▸ Task requirements
Retype, without pictures, the line holding "Task: Click the small green square in tooltip" and each line below it through the final line.

- Opening Delimiter -

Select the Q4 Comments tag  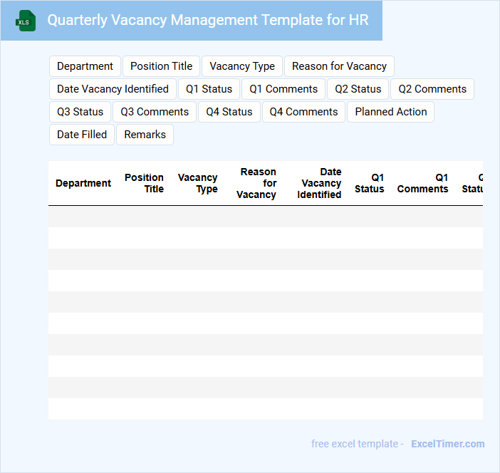coord(303,112)
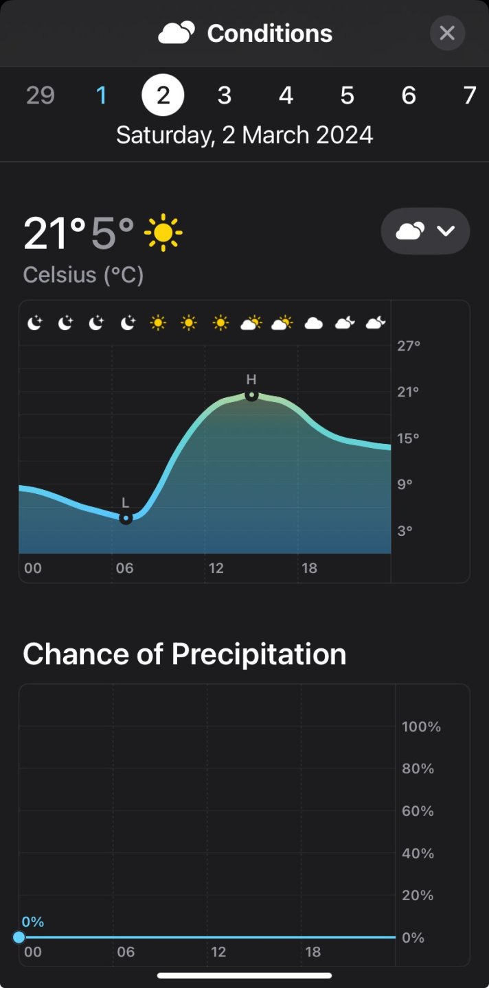Tap the last cloudy-night hourly icon
The image size is (489, 988).
pos(375,322)
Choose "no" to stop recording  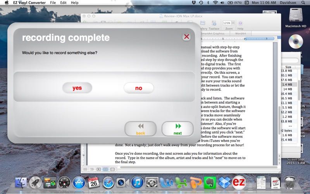click(x=138, y=88)
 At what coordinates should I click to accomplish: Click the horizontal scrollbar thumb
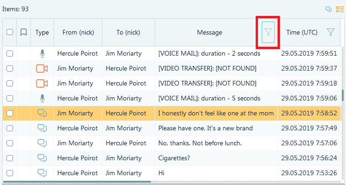[x=77, y=182]
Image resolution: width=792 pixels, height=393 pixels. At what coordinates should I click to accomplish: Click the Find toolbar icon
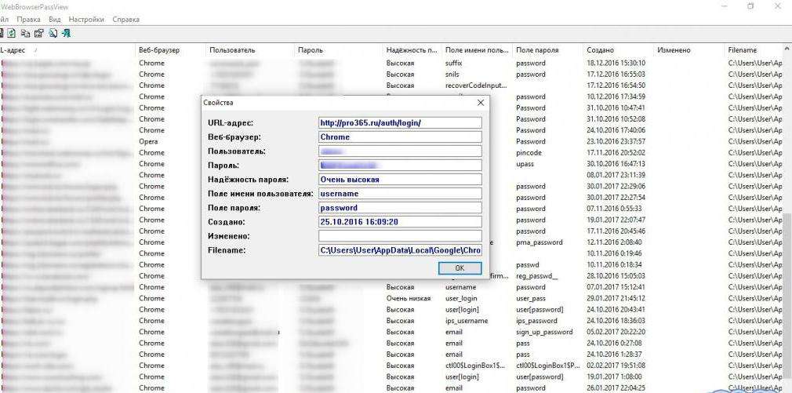pyautogui.click(x=52, y=33)
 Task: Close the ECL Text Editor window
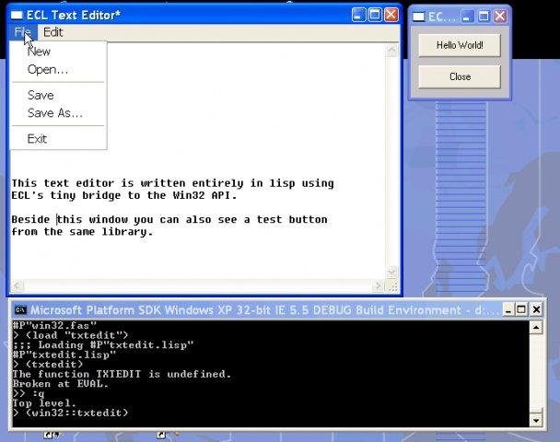391,15
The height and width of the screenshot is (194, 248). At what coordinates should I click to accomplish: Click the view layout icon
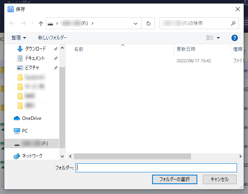pos(210,38)
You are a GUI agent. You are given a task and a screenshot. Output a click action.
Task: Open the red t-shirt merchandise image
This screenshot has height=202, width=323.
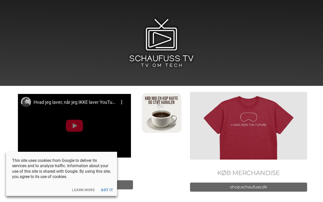pyautogui.click(x=249, y=126)
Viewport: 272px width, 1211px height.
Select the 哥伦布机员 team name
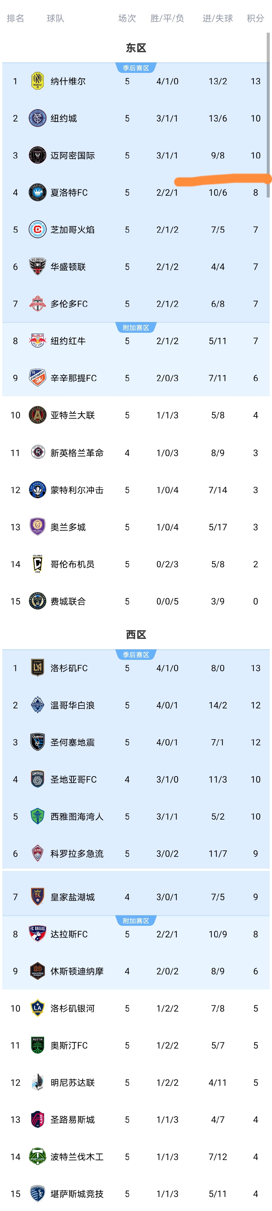72,564

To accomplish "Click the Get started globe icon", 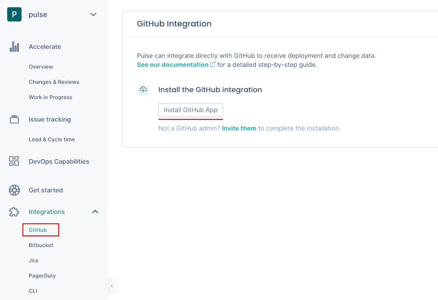I will pos(14,190).
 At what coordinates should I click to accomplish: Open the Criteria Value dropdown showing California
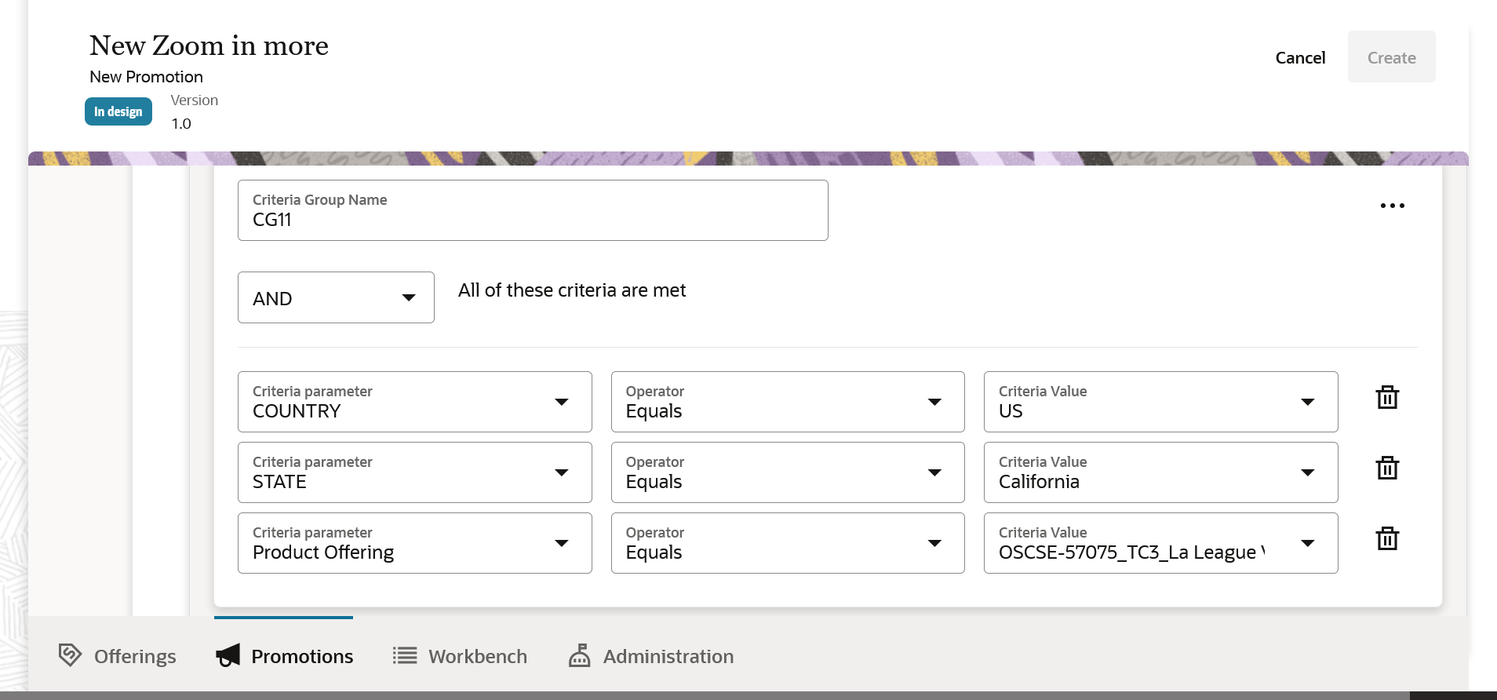(x=1307, y=472)
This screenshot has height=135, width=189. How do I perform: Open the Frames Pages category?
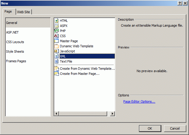coord(16,61)
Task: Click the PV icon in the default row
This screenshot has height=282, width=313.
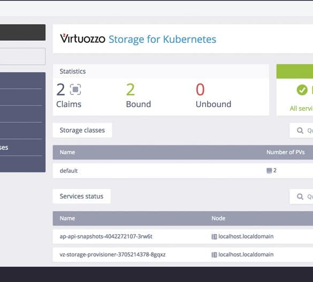Action: pyautogui.click(x=269, y=171)
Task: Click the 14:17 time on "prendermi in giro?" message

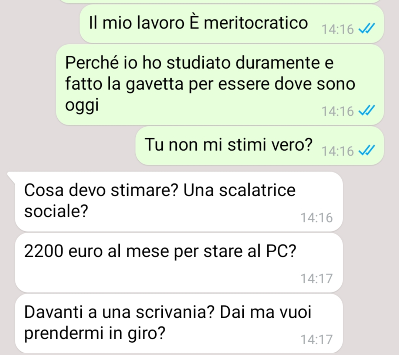Action: click(317, 339)
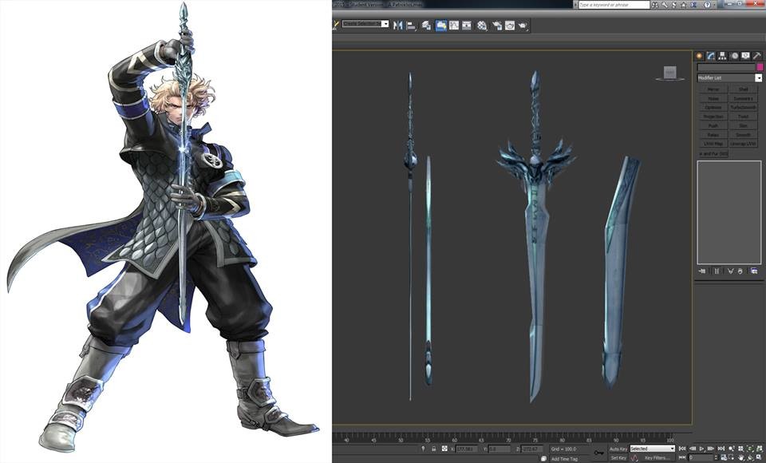Image resolution: width=766 pixels, height=463 pixels.
Task: Open the Selected key filter dropdown
Action: point(673,449)
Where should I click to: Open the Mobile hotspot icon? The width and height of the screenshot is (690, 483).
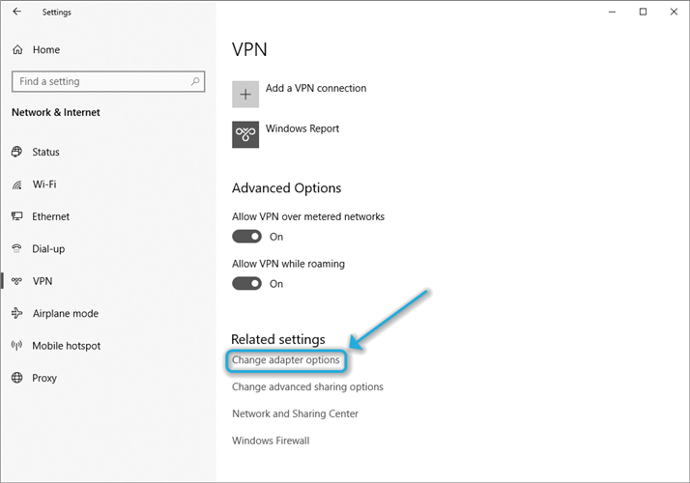click(x=16, y=346)
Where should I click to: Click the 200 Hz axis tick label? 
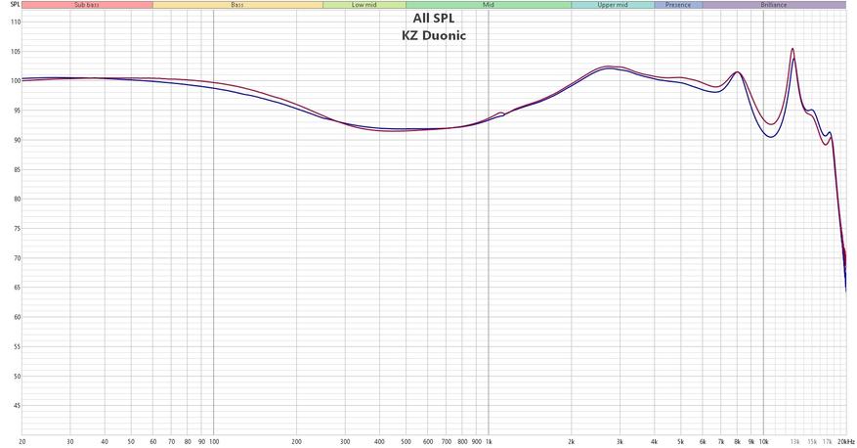296,441
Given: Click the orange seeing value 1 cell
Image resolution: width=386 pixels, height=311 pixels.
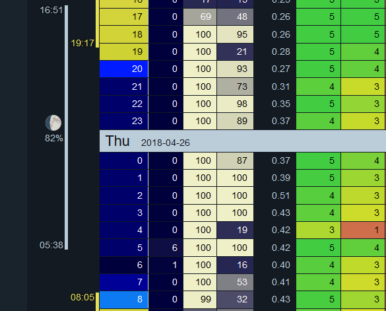Looking at the screenshot, I should coord(363,230).
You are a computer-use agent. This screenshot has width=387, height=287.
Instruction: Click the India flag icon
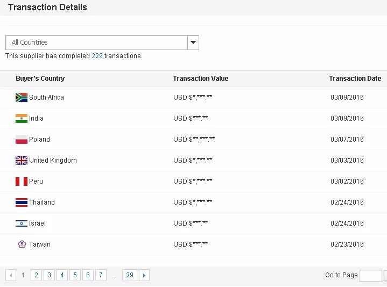22,118
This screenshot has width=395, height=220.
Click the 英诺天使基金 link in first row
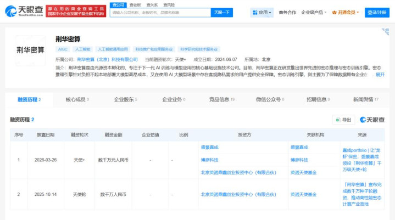tap(303, 172)
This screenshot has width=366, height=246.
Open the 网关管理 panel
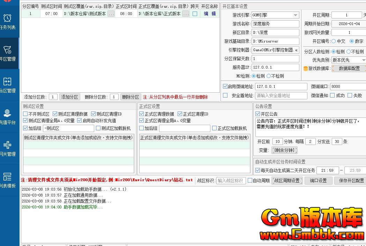pyautogui.click(x=9, y=146)
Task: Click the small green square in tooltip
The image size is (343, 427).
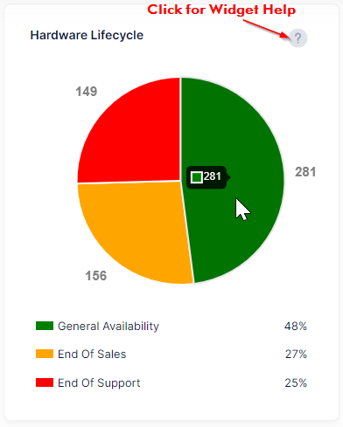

- Closing Delimiter -

▸ Solution to the exercise
Task: Click the small green square in tooltip
The image size is (343, 427).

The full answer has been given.